A few years later, he declared there were none at all.

"Now we are free, and that brings about a responsibility," he said at a commemoration for Martin Luther King Jr. in Washington. "We are free to starve to death . . . If you do better your condition, don't forget to look over your shoulder, reach out your hands and pull someone else along with you!"

By the time he won the first Mark Twain Prize for American Humor from the Kennedy Center, he could only listen to the tributes from so many comics who had followed him.

Damon Wayans told the audience, "I wanted to be just like him, except for the drug habit, the failed marriages, the temper and the guns." Pryor, who believed that God had given him his talent and, just as formidably, had given him his disease, is now facing his maker.

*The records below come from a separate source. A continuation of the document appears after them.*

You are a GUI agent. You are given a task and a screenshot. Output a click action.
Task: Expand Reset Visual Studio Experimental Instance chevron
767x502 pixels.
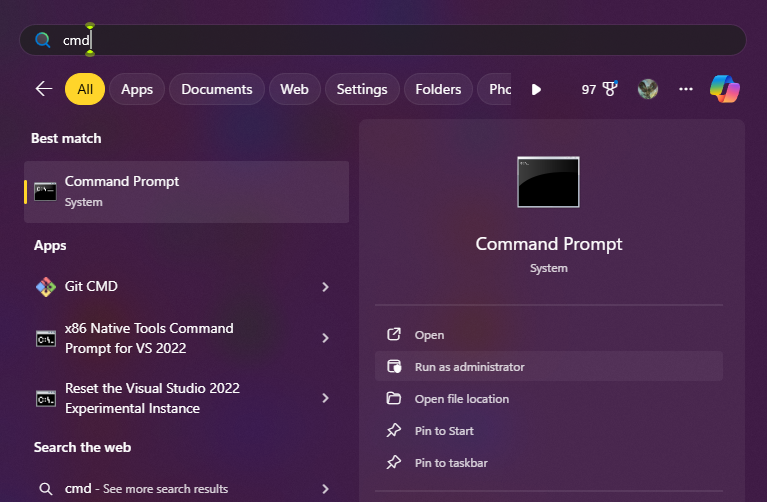click(x=325, y=398)
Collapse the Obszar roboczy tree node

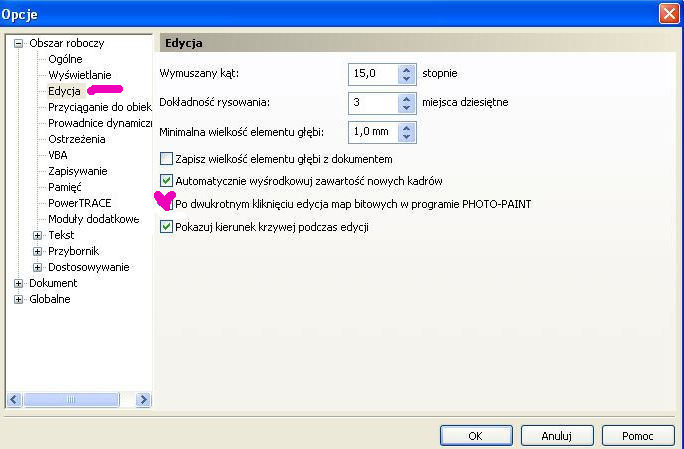18,43
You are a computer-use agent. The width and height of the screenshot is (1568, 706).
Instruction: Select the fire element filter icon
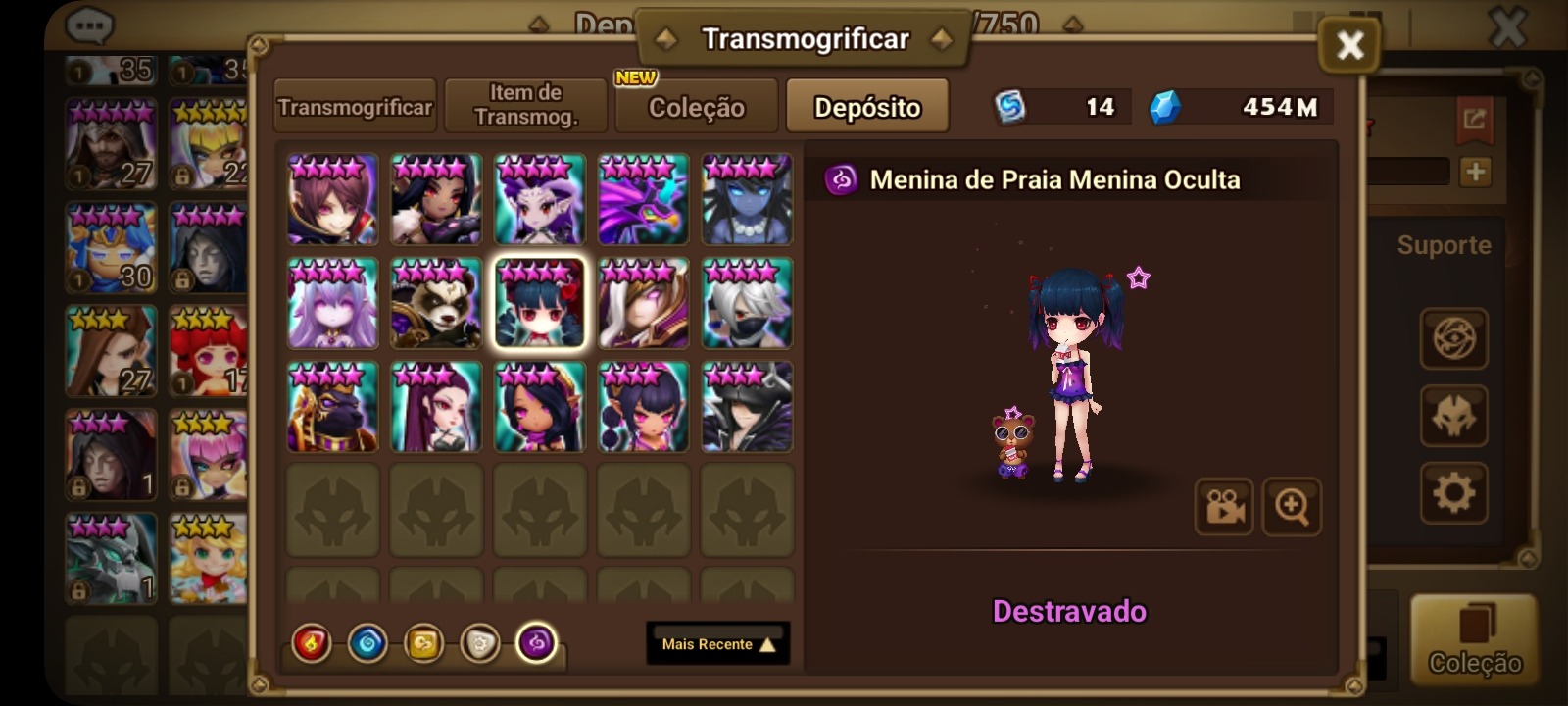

But if anyone's got a chance of forgiveness by raising an almighty roar, it's gotta be him.

Maybe he could tell the Big Man the story of when his mother gave him $20 for an errand and he lost it. Sitting down on the sidewalk, he began crying. When a stranger asked him what was wrong, young Richard told the story. The stranger was so touched, Pryor said, he gave him the money. After a pause -- allowing the audience to feel the poignancy -- Pryor concluded with this: "[bleep], I was out there every day," playing the same scam.

If anyone has a shot at getting God to laugh, it has to be Richard Franklin Lennox Thomas Pryor III, who once said, if it wasn't for comedy, "I could be in Peoria parking cars."